## [Exercise objective]
Without omitting anything, copy the data exactly.

## [Given records]
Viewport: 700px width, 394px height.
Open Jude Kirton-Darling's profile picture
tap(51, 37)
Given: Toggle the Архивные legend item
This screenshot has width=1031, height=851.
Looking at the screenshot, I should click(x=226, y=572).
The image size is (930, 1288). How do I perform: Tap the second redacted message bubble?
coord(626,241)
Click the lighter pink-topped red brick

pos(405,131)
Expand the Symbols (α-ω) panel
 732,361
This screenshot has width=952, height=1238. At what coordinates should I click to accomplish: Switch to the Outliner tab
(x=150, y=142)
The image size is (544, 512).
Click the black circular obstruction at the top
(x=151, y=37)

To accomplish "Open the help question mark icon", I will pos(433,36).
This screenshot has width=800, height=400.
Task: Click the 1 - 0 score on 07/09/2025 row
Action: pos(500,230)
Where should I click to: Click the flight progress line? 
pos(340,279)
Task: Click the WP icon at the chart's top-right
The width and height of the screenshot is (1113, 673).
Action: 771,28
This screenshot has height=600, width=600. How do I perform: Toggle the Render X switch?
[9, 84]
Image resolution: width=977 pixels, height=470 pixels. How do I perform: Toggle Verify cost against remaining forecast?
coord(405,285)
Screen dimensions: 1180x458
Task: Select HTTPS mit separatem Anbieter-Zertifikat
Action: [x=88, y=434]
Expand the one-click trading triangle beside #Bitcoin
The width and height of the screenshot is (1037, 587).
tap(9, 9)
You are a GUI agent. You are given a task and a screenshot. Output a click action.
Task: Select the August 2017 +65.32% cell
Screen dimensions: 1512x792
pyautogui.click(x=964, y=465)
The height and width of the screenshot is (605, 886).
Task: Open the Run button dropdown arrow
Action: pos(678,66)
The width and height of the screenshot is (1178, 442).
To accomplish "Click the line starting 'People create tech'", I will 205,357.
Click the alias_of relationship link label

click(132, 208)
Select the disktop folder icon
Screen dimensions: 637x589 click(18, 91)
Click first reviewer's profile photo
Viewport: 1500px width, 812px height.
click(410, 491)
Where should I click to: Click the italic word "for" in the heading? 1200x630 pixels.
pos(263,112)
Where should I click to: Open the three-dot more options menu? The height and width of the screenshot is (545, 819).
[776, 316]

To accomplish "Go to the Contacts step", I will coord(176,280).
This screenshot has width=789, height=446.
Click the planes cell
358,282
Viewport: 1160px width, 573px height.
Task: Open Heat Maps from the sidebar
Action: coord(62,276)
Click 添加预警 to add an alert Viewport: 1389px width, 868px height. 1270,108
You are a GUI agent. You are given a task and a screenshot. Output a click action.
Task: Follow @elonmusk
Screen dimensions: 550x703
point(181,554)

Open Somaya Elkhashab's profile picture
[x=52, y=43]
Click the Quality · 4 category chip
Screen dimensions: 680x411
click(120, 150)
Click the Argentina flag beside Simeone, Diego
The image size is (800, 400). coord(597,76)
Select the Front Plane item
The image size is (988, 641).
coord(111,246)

## [Answer to the problem]
Viewport: 700px width, 394px height.
Open Jude Kirton-Darling's profile picture
tap(51, 37)
Given: Toggle the Архивные legend item
This screenshot has width=1031, height=851.
Looking at the screenshot, I should click(x=226, y=572).
The image size is (930, 1288). How do I perform: Tap the second redacted message bubble?
coord(626,241)
Click the lighter pink-topped red brick

pos(405,131)
Expand the Symbols (α-ω) panel
 732,361
This screenshot has width=952, height=1238. At what coordinates should I click to accomplish: Switch to the Outliner tab
(x=150, y=142)
The image size is (544, 512).
Click the black circular obstruction at the top
(x=151, y=37)

To accomplish "Open the help question mark icon", I will pos(433,36).
This screenshot has width=800, height=400.
Task: Click the 1 - 0 score on 07/09/2025 row
Action: pos(500,230)
Where should I click to: Click the flight progress line? 
pos(340,279)
Task: Click the WP icon at the chart's top-right
The width and height of the screenshot is (1113, 673).
Action: 771,28
This screenshot has height=600, width=600. How do I perform: Toggle the Render X switch?
[9, 84]
Image resolution: width=977 pixels, height=470 pixels. How do I perform: Toggle Verify cost against remaining forecast?
coord(405,285)
Screen dimensions: 1180x458
Task: Select HTTPS mit separatem Anbieter-Zertifikat
Action: [x=88, y=434]
Expand the one-click trading triangle beside #Bitcoin
The width and height of the screenshot is (1037, 587).
tap(9, 9)
You are a GUI agent. You are given a task and a screenshot. Output a click action.
Task: Select the August 2017 +65.32% cell
Screen dimensions: 1512x792
pyautogui.click(x=964, y=465)
The height and width of the screenshot is (605, 886).
Task: Open the Run button dropdown arrow
Action: pos(678,66)
The width and height of the screenshot is (1178, 442).
To accomplish "Click the line starting 'People create tech'", I will 205,357.
Click the alias_of relationship link label

click(132, 208)
Select the disktop folder icon
Screen dimensions: 637x589 click(18, 91)
Click first reviewer's profile photo
Viewport: 1500px width, 812px height.
click(410, 491)
Where should I click to: Click the italic word "for" in the heading? 1200x630 pixels.
pos(263,112)
Where should I click to: Open the three-dot more options menu? The height and width of the screenshot is (545, 819).
[776, 316]

To accomplish "Go to the Contacts step", I will coord(176,280).
This screenshot has width=789, height=446.
Click the planes cell
358,282
Viewport: 1160px width, 573px height.
Task: Open Heat Maps from the sidebar
Action: coord(62,276)
Click 添加预警 to add an alert Viewport: 1389px width, 868px height. 1270,108
You are a GUI agent. You are given a task and a screenshot. Output a click action.
Task: Follow @elonmusk
Screen dimensions: 550x703
point(181,554)

Open Somaya Elkhashab's profile picture
[x=52, y=43]
Click the Quality · 4 category chip
Screen dimensions: 680x411
click(120, 150)
Click the Argentina flag beside Simeone, Diego
The image size is (800, 400). coord(597,76)
Select the Front Plane item
The image size is (988, 641).
coord(111,246)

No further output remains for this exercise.